Please put the part of the material that opens with the line containing "Task: Click the morning period sun icon" and closes with the line containing "Action: click(868, 481)" (both lines included) into a two-column CSV headed instruction and response. Give one row per text-and-answer pair, with each value in a single quoted field and line breaks turned into spaces.
── Records for the exercise ──
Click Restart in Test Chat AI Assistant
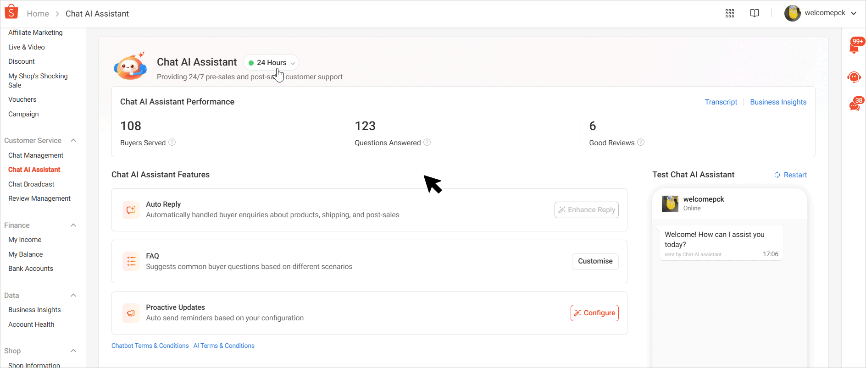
───
── Records for the exercise ──
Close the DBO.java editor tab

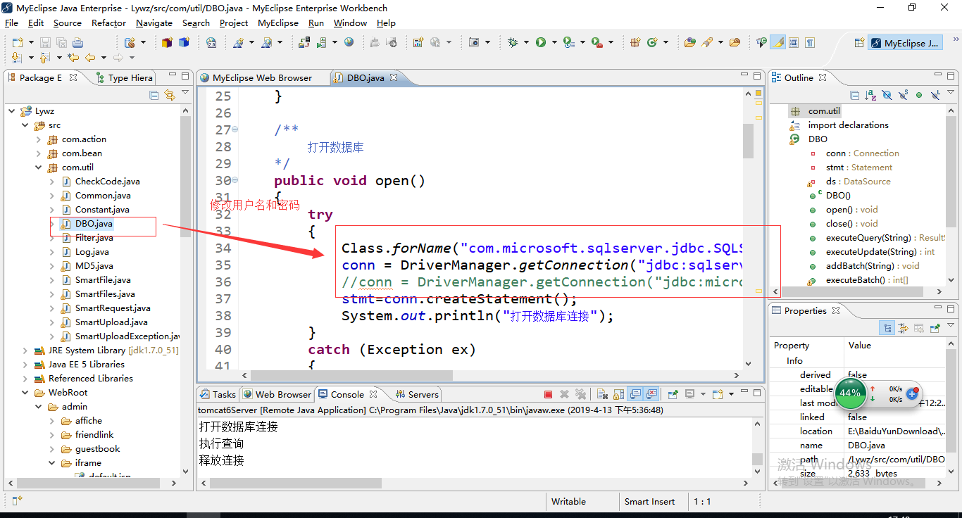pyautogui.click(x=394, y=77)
───
── Records for the exercise ──
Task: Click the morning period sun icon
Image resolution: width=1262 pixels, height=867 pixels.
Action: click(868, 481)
───
● Result of this task:
instruction,response
"Task: Click the morning period sun icon Image resolution: width=1262 pixels, height=867 pixels.","Action: click(868, 481)"